**What the exercise asks**
Every line between the one containing "Expand the Name Box dropdown arrow" and the last line of the data, both included, is to be set down exactly, and pictures are to be omitted.

[Items from a data source]
• • •

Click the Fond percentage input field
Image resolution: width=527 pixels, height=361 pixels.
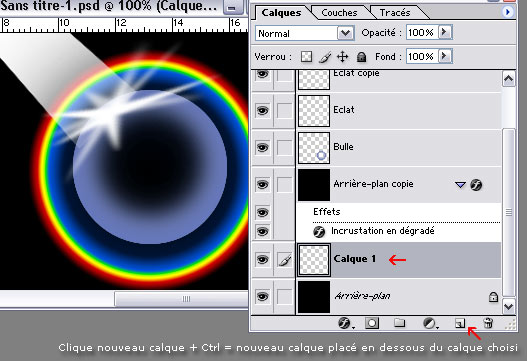tap(422, 56)
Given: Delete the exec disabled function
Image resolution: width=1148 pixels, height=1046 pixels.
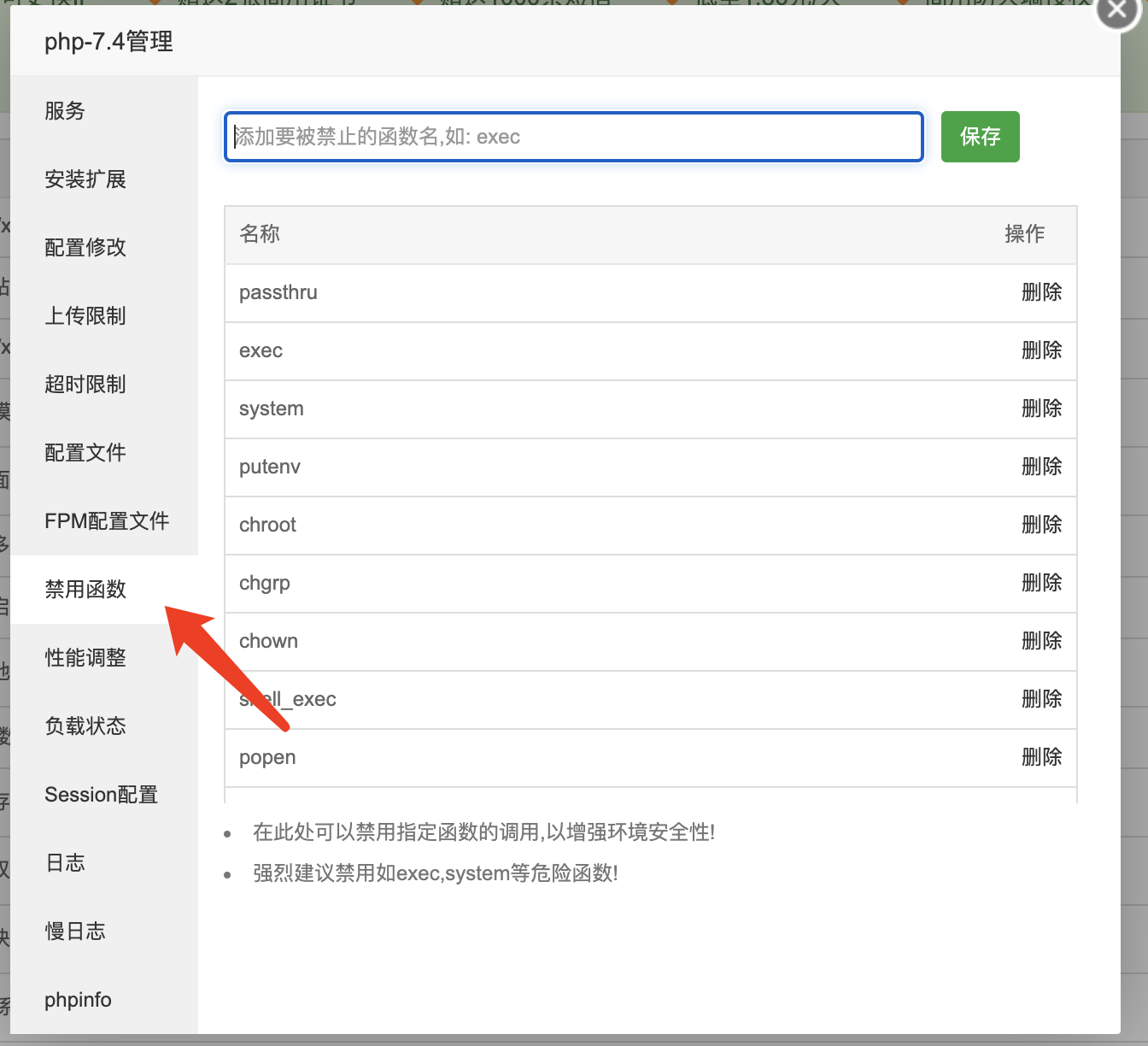Looking at the screenshot, I should 1041,350.
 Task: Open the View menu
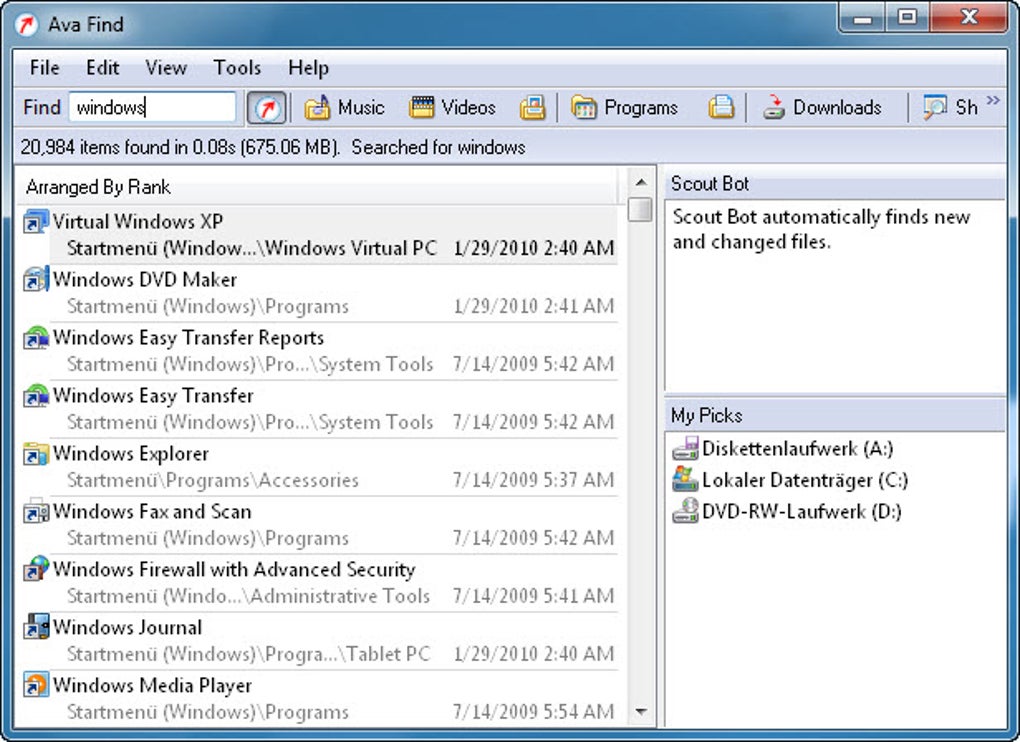coord(166,68)
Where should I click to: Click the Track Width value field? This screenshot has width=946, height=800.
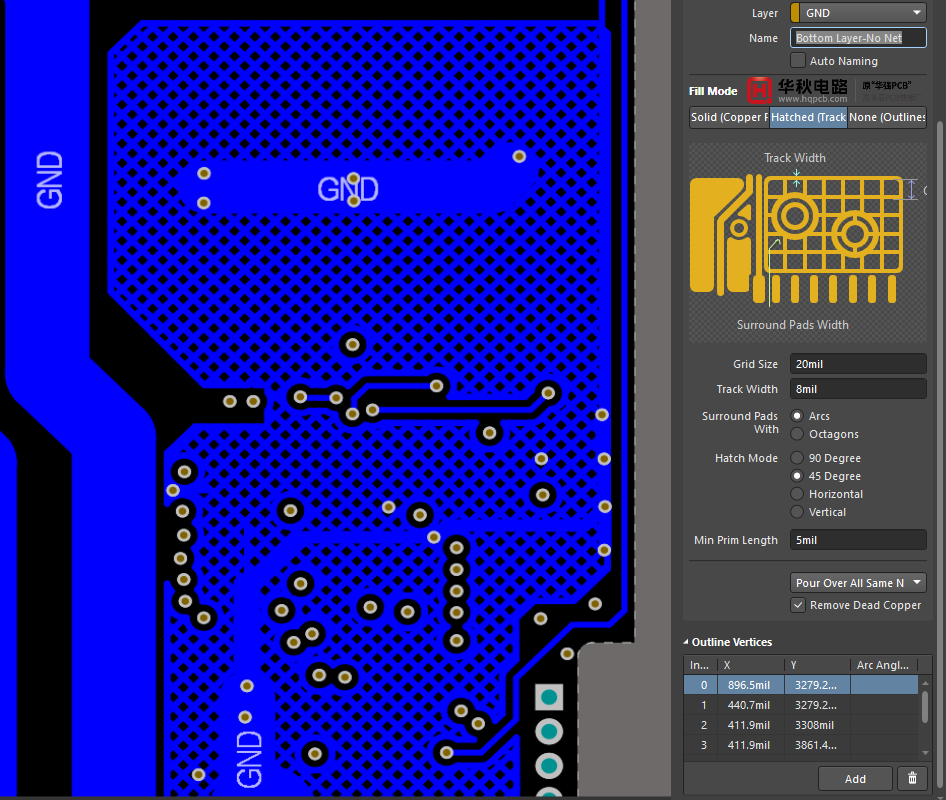pos(858,389)
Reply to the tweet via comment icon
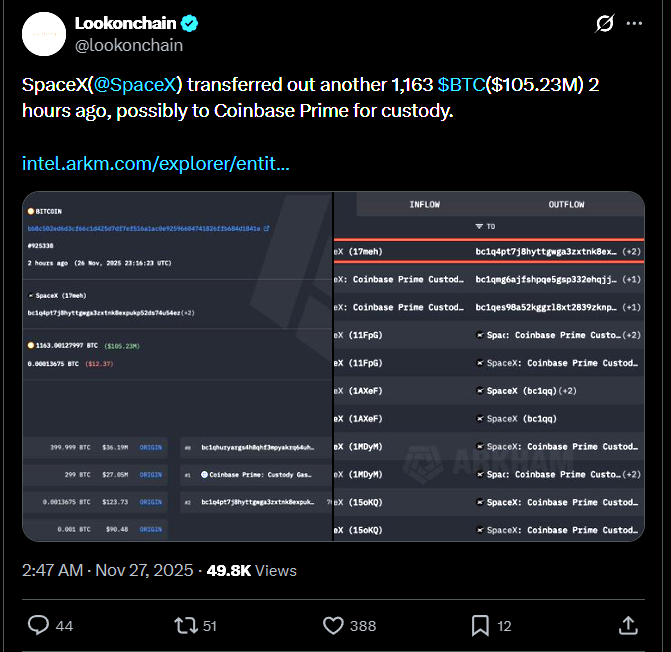 pos(39,625)
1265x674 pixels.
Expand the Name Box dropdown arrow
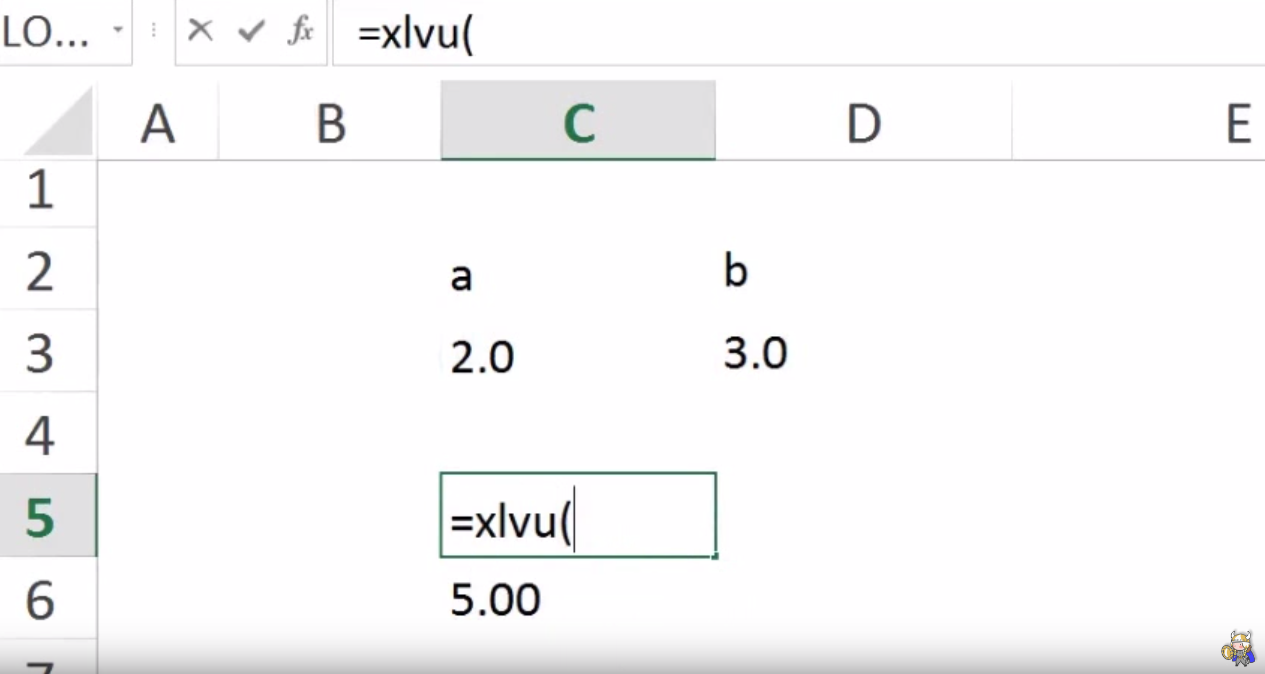coord(117,30)
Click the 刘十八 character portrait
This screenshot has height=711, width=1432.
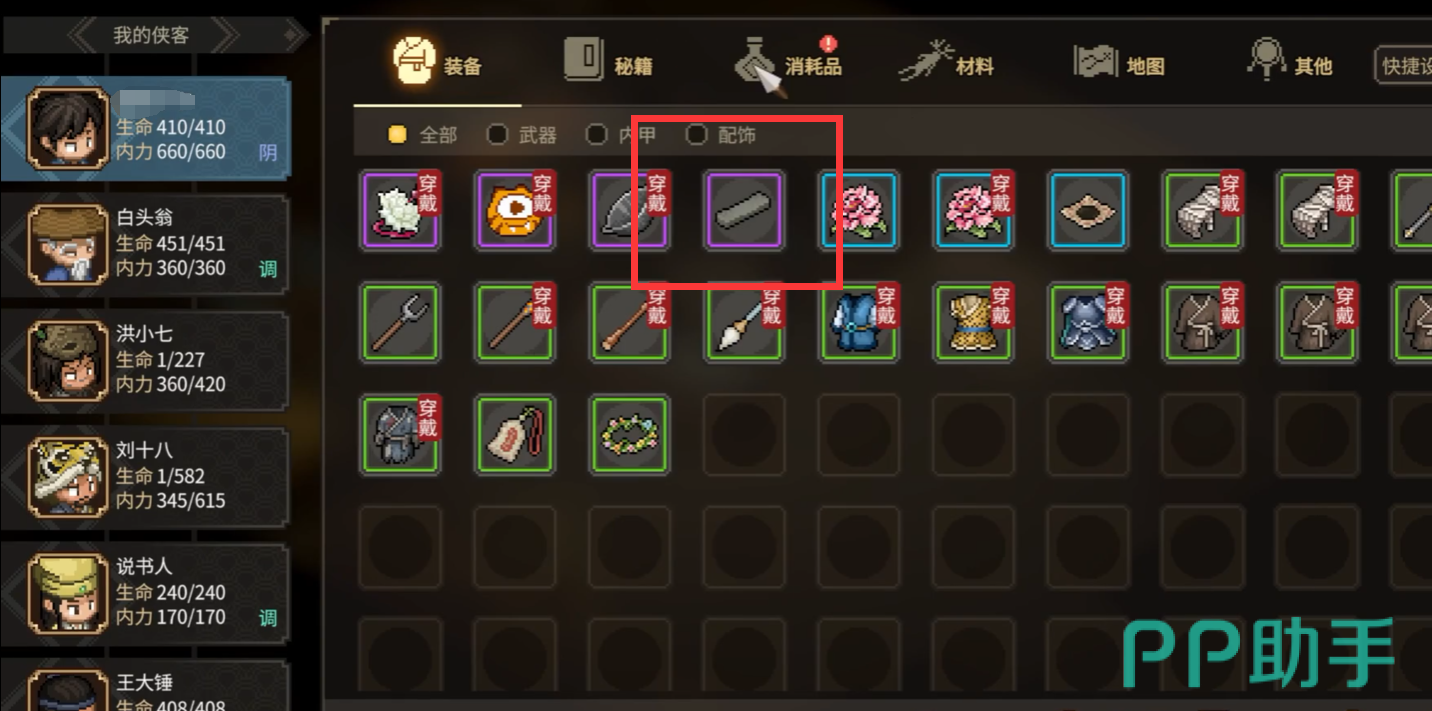point(67,474)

• • •

**Worked solution**
Expand the Name Box dropdown arrow
coord(117,30)
Click the 刘十八 character portrait
This screenshot has height=711, width=1432.
point(67,474)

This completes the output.